Il n’empêche, les troupes arabes qui s’installent à Damas, après en avoir chassé les Turcs, y proclament, le 7 mars 1920, le Royaume arabe promis par les mêmes britanniques ont déjà annoncé la création d’un « foyer juif » dans une Palestine déjà découpée de la Syrie et intronisent Fayçal, fils du Chérif de La Mecque. Le mois suivant, la France qui obtient mandat sur la Syrie entreprend aussitôt de saborder le nouvel Etat, y recourant au canon et même à l’aviation jusqu’à l’en anéantir en juillet.
Image d'un passeport de la Palestine mandataire (1920-1948) sous domination britannique.

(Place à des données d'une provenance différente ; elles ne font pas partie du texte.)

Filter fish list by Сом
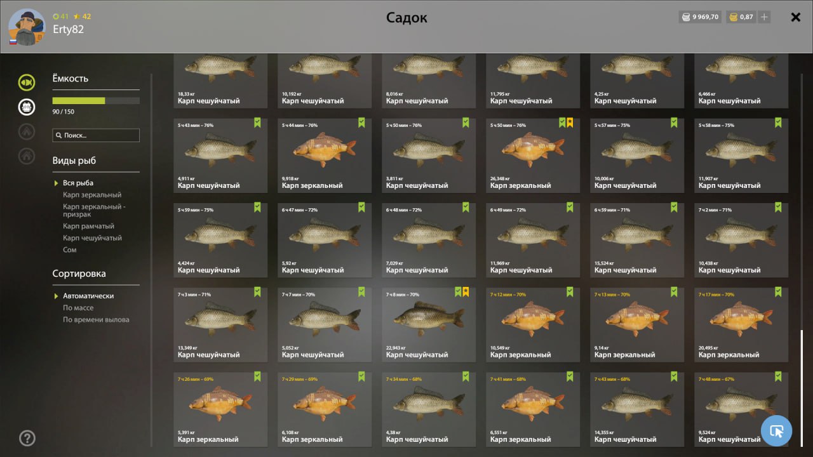This screenshot has height=457, width=813. click(70, 250)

A la fin de l’an 1920, les Français détachent de la défunte province du Cham, l’Etat du Grand Liban, selon un découpage territorial qui y impose une majorité de chrétiens maronites, en clair catholiques dont la France républicaine et laïque » se dit la « protectrices » depuis Saint-Louis.

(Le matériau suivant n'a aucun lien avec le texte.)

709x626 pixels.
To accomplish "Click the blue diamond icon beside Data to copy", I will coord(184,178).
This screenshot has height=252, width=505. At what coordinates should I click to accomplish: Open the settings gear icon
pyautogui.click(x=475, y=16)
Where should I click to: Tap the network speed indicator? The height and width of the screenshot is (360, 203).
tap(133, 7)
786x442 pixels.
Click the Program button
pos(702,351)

Au bilan, début 1925, la France et la Grande Bretagne auront divisé en cinq sections territoriales, esquisses de futurs Etats encore sous mandat, britannique et français. Ce qui restait de la Syrie est subdivisé en quatre zones, vouées à leur tour à servir d’assises à autant d’Etats, ce qui en fait, au final, pas moins de huit pays souverains en projet. Ce contre quoi s’insurgent les Syriens. Ainsi, à peine arrivé à Damas, le 2 janvier, le général Maurice Sarrail, le nouveau haut-commissaire, est interpelé par les notables du Parti du Peuple, lequel réclame l’unité de la Syrie et la souveraineté.

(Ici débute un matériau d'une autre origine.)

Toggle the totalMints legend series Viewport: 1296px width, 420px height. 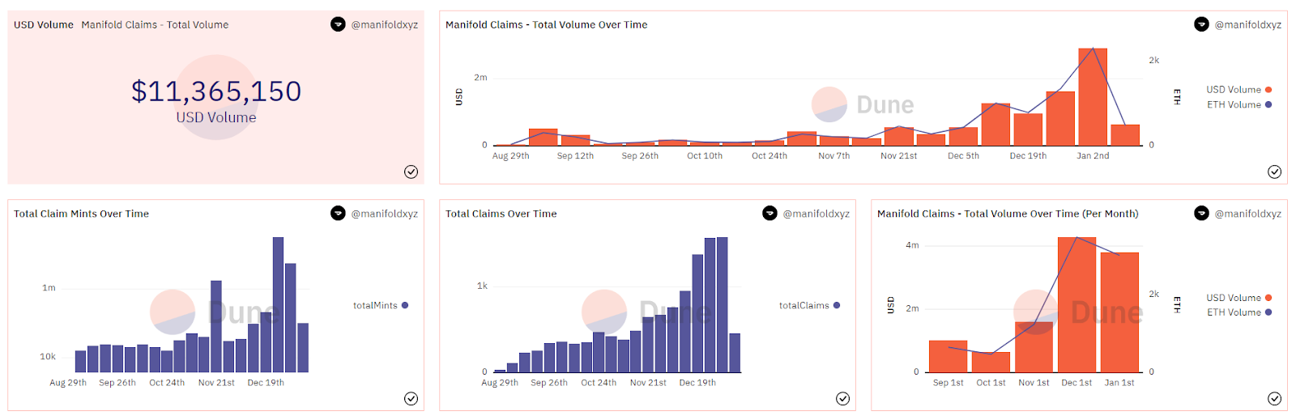click(376, 305)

Les Druzes du Golan, auxquels Paris a pourtant promis un Etat rien qu’à eux, se soulèvent, les armes à la main. Leur révolte embrase le pays. La répression est implacable. Le recours massif à l’artillerie, à la Légion et à l’aviation ne dissuade pas les nationalistes qui soulèvent la ville de Hama et propagent l’insurrection jusqu’à la Ghouta, la plaine fertile qui enserre Damas. Faute de mieux, Paris limoge Sarrail, mais le conflit reste grand ouvert.
Tout se précipite au cours de cet an annonciateur de tant de virages historiques, crises et de drames. A l’est, en Iran, le dernier roi Qadjar est déposé et cède la place au Shah Reza Pahlavi. Au nord, après avoir applaudi la répression de la révolte islamiste pro-khalifat conduite par par le Kurde Cheikh Saïd ; le tout nouveau parlement turc d’Ankara adopte une loi interdisant le port du turban, du fez et du foulard islamique. Au sud, à Djeddah, au Hedjaz, Médine succombe aux troupes d’Ibn Saoud, ce qui contraint le dernier hachémite, fils du Chérif de La Mecque de quitter l’Arabie qui deviendra bientôt « saoudite ».
A l’ouest, au Maroc, la milice indépendantiste du Rif envahit le Maroc sous protectorat français. Un certain Philippe Pétain vole au secours du sultan, plus tard suivi du futur maréchal Lyautey.
En Europe, les événements se bousculent, tant au plan des arts qu’au niveau de la grande politique. Entre l’illumination de la Tour Eiffel, l’exposition internationale des Arts décoratifs, le « procès du siècle » Scopes Monkey aux Etats-Unis autour de la théorie de l’évolution de Darwin, Adolf Hitler fait éditer le premier tome de son « Mein Kampf », l’Italien Benito Mussolini se proclame dictateur et refondateur de l’empire romain. A Paris, Georges Valois fonde la Faisceau, un parti fasciste, avec l’appui de dissidents de l’Action française.
Un siècle après, les peuples du Proche et Moyen-Orient se débattent toujours au sein d’Etats conçus offshore, véritables lits de Procuste, trop grands ou trop étriqués, sous les ombres des ex-puissances tutélaires.